§ What the task requires
Retype the items below exactly as they are, everything from the line containing "Select the OpenZaak" down to the line containing "Action: pyautogui.click(x=303, y=770)", including both of those lines.

§ Dataset rows

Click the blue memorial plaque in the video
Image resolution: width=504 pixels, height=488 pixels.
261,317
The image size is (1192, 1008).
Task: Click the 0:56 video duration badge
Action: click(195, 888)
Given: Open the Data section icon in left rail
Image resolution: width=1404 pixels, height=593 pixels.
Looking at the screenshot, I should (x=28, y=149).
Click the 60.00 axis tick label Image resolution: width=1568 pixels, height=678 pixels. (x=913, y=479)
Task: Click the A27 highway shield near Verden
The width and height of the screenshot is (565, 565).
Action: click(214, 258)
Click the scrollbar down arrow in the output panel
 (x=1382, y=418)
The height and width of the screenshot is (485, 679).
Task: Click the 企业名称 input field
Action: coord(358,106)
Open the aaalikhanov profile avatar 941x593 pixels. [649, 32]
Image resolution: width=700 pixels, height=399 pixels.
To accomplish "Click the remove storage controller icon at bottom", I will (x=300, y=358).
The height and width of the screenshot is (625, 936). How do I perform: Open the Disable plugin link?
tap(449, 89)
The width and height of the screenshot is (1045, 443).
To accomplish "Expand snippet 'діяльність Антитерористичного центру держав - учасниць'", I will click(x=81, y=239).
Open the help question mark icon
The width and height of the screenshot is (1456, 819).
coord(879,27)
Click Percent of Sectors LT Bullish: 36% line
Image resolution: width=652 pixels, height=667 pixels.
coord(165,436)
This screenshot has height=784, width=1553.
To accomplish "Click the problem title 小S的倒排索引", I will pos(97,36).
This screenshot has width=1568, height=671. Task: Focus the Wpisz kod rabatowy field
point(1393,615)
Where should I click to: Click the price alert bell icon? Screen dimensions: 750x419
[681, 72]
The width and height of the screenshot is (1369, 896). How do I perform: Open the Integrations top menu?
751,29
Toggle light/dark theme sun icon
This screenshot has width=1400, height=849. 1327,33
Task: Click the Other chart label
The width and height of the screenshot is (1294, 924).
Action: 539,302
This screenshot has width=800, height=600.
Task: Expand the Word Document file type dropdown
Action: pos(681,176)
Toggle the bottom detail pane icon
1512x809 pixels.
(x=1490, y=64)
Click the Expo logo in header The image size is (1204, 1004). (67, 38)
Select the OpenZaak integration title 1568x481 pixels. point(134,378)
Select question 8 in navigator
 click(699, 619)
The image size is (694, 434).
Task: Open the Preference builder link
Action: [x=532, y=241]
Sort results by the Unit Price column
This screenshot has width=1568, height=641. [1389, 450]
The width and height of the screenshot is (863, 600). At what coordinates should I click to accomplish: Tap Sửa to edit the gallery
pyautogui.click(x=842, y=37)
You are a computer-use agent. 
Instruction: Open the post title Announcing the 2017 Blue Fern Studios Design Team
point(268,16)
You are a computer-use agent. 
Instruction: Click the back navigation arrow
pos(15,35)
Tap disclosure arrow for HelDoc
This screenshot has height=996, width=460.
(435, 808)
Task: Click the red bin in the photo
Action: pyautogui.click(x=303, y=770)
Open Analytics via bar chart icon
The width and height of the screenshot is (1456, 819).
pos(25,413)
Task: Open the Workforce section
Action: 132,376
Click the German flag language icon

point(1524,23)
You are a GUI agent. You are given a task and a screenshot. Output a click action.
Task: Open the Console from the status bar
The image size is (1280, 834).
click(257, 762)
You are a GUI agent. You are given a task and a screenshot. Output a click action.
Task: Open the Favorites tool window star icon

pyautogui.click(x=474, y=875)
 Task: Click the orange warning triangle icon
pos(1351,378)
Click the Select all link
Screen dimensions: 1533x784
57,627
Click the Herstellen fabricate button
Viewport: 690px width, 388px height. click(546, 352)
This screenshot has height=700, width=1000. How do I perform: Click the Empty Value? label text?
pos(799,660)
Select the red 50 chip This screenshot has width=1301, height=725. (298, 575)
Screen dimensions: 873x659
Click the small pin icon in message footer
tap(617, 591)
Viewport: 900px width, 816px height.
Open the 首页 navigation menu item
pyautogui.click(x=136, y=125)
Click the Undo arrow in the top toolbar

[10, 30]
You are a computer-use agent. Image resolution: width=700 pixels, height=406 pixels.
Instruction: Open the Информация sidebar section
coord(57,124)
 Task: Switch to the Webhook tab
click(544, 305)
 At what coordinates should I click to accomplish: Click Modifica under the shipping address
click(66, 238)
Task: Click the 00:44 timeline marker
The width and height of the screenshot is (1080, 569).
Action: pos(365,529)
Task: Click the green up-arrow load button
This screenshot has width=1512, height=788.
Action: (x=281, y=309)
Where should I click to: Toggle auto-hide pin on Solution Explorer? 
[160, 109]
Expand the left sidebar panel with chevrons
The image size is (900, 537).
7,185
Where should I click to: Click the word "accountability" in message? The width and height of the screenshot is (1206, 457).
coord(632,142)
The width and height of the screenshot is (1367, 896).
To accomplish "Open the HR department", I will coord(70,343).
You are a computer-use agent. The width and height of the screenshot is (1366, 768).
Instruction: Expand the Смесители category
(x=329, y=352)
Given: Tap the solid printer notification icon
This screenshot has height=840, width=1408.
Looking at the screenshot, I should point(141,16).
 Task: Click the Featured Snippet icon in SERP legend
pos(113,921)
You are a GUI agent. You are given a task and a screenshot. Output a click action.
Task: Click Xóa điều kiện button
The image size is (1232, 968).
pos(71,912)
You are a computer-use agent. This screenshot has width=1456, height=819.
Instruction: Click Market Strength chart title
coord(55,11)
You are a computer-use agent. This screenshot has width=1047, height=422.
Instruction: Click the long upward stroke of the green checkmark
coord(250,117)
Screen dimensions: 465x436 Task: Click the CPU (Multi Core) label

§ Task response
Select the OpenZaak integration title 1568x481 pixels. point(134,378)
Select question 8 in navigator
 click(699, 619)
The image size is (694, 434).
Task: Open the Preference builder link
Action: [x=532, y=241]
Sort results by the Unit Price column
This screenshot has width=1568, height=641. [1389, 450]
The width and height of the screenshot is (863, 600). At what coordinates should I click to accomplish: Tap Sửa to edit the gallery
pyautogui.click(x=842, y=37)
You are a computer-use agent. 
Instruction: Open the post title Announcing the 2017 Blue Fern Studios Design Team
point(268,16)
You are a computer-use agent. 
Instruction: Click the back navigation arrow
pos(15,35)
Tap disclosure arrow for HelDoc
This screenshot has height=996, width=460.
(435, 808)
Task: Click the red bin in the photo
Action: pyautogui.click(x=303, y=770)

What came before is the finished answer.